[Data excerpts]

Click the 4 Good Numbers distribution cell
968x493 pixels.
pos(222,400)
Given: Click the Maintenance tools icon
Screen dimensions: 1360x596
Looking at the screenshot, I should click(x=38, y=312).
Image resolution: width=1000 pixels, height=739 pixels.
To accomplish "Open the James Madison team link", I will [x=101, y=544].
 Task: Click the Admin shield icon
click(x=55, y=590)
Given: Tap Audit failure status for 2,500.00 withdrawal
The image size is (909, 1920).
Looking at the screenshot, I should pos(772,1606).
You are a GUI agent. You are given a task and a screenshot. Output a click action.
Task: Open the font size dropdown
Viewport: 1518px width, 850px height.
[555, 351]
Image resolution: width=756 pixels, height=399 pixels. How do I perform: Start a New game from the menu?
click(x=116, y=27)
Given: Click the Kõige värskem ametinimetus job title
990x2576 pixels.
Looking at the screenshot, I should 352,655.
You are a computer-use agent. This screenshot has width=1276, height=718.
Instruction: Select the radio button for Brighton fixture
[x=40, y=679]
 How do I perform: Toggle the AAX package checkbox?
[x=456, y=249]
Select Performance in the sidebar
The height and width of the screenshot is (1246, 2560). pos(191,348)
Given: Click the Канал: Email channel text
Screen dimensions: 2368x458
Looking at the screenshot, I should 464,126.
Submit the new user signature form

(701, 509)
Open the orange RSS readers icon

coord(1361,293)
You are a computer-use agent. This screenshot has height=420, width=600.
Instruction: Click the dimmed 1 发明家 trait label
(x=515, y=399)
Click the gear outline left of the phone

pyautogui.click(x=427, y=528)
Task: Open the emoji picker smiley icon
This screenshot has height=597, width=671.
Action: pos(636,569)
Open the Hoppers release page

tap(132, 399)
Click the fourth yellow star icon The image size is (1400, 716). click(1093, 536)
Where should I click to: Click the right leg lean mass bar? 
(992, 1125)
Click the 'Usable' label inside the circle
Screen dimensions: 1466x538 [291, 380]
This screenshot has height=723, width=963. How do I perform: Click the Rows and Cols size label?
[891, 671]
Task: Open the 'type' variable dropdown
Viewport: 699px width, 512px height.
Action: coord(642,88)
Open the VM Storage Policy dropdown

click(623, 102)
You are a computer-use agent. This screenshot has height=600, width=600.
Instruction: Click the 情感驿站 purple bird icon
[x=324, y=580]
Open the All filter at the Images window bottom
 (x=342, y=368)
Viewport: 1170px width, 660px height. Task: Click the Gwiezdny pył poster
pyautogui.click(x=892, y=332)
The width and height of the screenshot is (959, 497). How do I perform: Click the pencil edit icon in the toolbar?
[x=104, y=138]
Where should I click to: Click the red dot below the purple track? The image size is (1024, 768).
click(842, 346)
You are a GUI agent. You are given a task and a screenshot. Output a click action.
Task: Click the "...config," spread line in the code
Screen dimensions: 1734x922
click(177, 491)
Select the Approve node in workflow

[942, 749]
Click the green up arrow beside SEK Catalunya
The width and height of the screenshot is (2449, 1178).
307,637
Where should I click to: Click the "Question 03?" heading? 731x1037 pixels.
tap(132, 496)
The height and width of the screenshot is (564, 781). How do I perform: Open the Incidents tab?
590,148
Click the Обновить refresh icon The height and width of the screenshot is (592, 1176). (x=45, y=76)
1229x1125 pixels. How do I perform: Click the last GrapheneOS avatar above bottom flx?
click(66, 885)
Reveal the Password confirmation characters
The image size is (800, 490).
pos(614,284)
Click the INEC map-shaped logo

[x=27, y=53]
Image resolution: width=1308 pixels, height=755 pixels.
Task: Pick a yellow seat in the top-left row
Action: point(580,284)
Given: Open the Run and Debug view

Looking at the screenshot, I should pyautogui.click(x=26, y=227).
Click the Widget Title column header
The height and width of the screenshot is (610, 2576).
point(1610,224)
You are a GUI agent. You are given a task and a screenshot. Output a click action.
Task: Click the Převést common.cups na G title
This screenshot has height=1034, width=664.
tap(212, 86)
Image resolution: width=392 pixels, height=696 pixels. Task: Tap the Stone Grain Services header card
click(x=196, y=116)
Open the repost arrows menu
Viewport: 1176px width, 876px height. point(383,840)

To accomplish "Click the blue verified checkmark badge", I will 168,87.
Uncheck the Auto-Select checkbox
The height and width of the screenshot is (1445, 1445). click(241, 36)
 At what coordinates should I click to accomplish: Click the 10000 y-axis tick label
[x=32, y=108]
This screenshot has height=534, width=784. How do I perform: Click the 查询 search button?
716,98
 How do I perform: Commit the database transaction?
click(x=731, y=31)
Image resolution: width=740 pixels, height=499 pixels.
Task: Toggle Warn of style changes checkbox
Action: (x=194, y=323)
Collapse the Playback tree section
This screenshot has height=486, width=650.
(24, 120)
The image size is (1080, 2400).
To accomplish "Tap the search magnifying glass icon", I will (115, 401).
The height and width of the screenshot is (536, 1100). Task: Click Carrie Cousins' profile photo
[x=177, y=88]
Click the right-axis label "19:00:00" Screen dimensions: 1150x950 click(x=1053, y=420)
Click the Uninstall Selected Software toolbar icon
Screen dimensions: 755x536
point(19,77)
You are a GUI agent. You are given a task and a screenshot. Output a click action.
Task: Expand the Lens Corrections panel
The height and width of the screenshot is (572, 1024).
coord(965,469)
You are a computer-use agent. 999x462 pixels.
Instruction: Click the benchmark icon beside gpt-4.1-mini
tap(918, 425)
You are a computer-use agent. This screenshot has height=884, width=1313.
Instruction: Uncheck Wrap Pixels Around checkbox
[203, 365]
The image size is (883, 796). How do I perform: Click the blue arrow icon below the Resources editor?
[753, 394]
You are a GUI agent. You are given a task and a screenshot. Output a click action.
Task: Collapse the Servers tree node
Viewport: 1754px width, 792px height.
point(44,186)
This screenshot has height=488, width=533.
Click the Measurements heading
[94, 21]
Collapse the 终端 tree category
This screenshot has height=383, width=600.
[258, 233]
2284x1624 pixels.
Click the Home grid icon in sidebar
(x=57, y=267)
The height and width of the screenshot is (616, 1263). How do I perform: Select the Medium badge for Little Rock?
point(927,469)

▸ About this task
So that no detail is lost, give every line of the data again exactly.

▸ Exercise result
Click the 4 Good Numbers distribution cell
968x493 pixels.
pos(222,400)
Given: Click the Maintenance tools icon
Screen dimensions: 1360x596
Looking at the screenshot, I should click(x=38, y=312).
Image resolution: width=1000 pixels, height=739 pixels.
To accomplish "Open the James Madison team link", I will [x=101, y=544].
 Task: Click the Admin shield icon
click(x=55, y=590)
Given: Tap Audit failure status for 2,500.00 withdrawal
The image size is (909, 1920).
Looking at the screenshot, I should pos(772,1606).
You are a GUI agent. You are given a task and a screenshot. Output a click action.
Task: Open the font size dropdown
Viewport: 1518px width, 850px height.
[555, 351]
Image resolution: width=756 pixels, height=399 pixels. How do I perform: Start a New game from the menu?
click(x=116, y=27)
Given: Click the Kõige värskem ametinimetus job title
990x2576 pixels.
Looking at the screenshot, I should 352,655.
You are a computer-use agent. This screenshot has width=1276, height=718.
Instruction: Select the radio button for Brighton fixture
[x=40, y=679]
 How do I perform: Toggle the AAX package checkbox?
[x=456, y=249]
Select Performance in the sidebar
The height and width of the screenshot is (1246, 2560). pos(191,348)
Given: Click the Канал: Email channel text
Screen dimensions: 2368x458
Looking at the screenshot, I should 464,126.
Submit the new user signature form

(701, 509)
Open the orange RSS readers icon

coord(1361,293)
You are a computer-use agent. This screenshot has height=420, width=600.
Instruction: Click the dimmed 1 发明家 trait label
(x=515, y=399)
Click the gear outline left of the phone

pyautogui.click(x=427, y=528)
Task: Open the emoji picker smiley icon
This screenshot has height=597, width=671.
Action: pos(636,569)
Open the Hoppers release page

tap(132, 399)
Click the fourth yellow star icon The image size is (1400, 716). click(1093, 536)
Where should I click to: Click the right leg lean mass bar? 
(992, 1125)
Click the 'Usable' label inside the circle
Screen dimensions: 1466x538 [291, 380]
This screenshot has height=723, width=963. How do I perform: Click the Rows and Cols size label?
[891, 671]
Task: Open the 'type' variable dropdown
Viewport: 699px width, 512px height.
Action: coord(642,88)
Open the VM Storage Policy dropdown

click(623, 102)
You are a computer-use agent. This screenshot has height=600, width=600.
Instruction: Click the 情感驿站 purple bird icon
[x=324, y=580]
Open the All filter at the Images window bottom
 (x=342, y=368)
Viewport: 1170px width, 660px height. Task: Click the Gwiezdny pył poster
pyautogui.click(x=892, y=332)
The width and height of the screenshot is (959, 497). How do I perform: Click the pencil edit icon in the toolbar?
[x=104, y=138]
Where should I click to: Click the red dot below the purple track? The image size is (1024, 768).
click(842, 346)
You are a GUI agent. You are given a task and a screenshot. Output a click action.
Task: Click the "...config," spread line in the code
Screen dimensions: 1734x922
click(177, 491)
Select the Approve node in workflow

[942, 749]
Click the green up arrow beside SEK Catalunya
The width and height of the screenshot is (2449, 1178).
307,637
Where should I click to: Click the "Question 03?" heading? 731x1037 pixels.
tap(132, 496)
The height and width of the screenshot is (564, 781). How do I perform: Open the Incidents tab?
590,148
Click the Обновить refresh icon The height and width of the screenshot is (592, 1176). (x=45, y=76)
1229x1125 pixels. How do I perform: Click the last GrapheneOS avatar above bottom flx?
click(66, 885)
Reveal the Password confirmation characters
The image size is (800, 490).
pos(614,284)
Click the INEC map-shaped logo

[x=27, y=53]
Image resolution: width=1308 pixels, height=755 pixels.
Task: Pick a yellow seat in the top-left row
Action: point(580,284)
Given: Open the Run and Debug view

Looking at the screenshot, I should pyautogui.click(x=26, y=227).
Click the Widget Title column header
The height and width of the screenshot is (610, 2576).
point(1610,224)
You are a GUI agent. You are given a task and a screenshot. Output a click action.
Task: Click the Převést common.cups na G title
This screenshot has height=1034, width=664.
tap(212, 86)
Image resolution: width=392 pixels, height=696 pixels. Task: Tap the Stone Grain Services header card
click(x=196, y=116)
Open the repost arrows menu
Viewport: 1176px width, 876px height. point(383,840)

To accomplish "Click the blue verified checkmark badge", I will 168,87.
Uncheck the Auto-Select checkbox
The height and width of the screenshot is (1445, 1445). click(241, 36)
 At what coordinates should I click to accomplish: Click the 10000 y-axis tick label
[x=32, y=108]
This screenshot has height=534, width=784. How do I perform: Click the 查询 search button?
716,98
 How do I perform: Commit the database transaction?
click(x=731, y=31)
Image resolution: width=740 pixels, height=499 pixels.
Task: Toggle Warn of style changes checkbox
Action: (x=194, y=323)
Collapse the Playback tree section
This screenshot has height=486, width=650.
(24, 120)
The image size is (1080, 2400).
To accomplish "Tap the search magnifying glass icon", I will (115, 401).
The height and width of the screenshot is (536, 1100). Task: Click Carrie Cousins' profile photo
[x=177, y=88]
Click the right-axis label "19:00:00" Screen dimensions: 1150x950 click(x=1053, y=420)
Click the Uninstall Selected Software toolbar icon
Screen dimensions: 755x536
point(19,77)
You are a GUI agent. You are given a task and a screenshot. Output a click action.
Task: Expand the Lens Corrections panel
The height and width of the screenshot is (572, 1024).
coord(965,469)
You are a computer-use agent. 999x462 pixels.
Instruction: Click the benchmark icon beside gpt-4.1-mini
tap(918, 425)
You are a computer-use agent. This screenshot has height=884, width=1313.
Instruction: Uncheck Wrap Pixels Around checkbox
[203, 365]
The image size is (883, 796). How do I perform: Click the blue arrow icon below the Resources editor?
[753, 394]
You are a GUI agent. You are given a task and a screenshot. Output a click action.
Task: Collapse the Servers tree node
Viewport: 1754px width, 792px height.
point(44,186)
This screenshot has height=488, width=533.
Click the Measurements heading
[94, 21]
Collapse the 终端 tree category
This screenshot has height=383, width=600.
[258, 233]
2284x1624 pixels.
Click the Home grid icon in sidebar
(x=57, y=267)
The height and width of the screenshot is (616, 1263). How do I perform: Select the Medium badge for Little Rock?
point(927,469)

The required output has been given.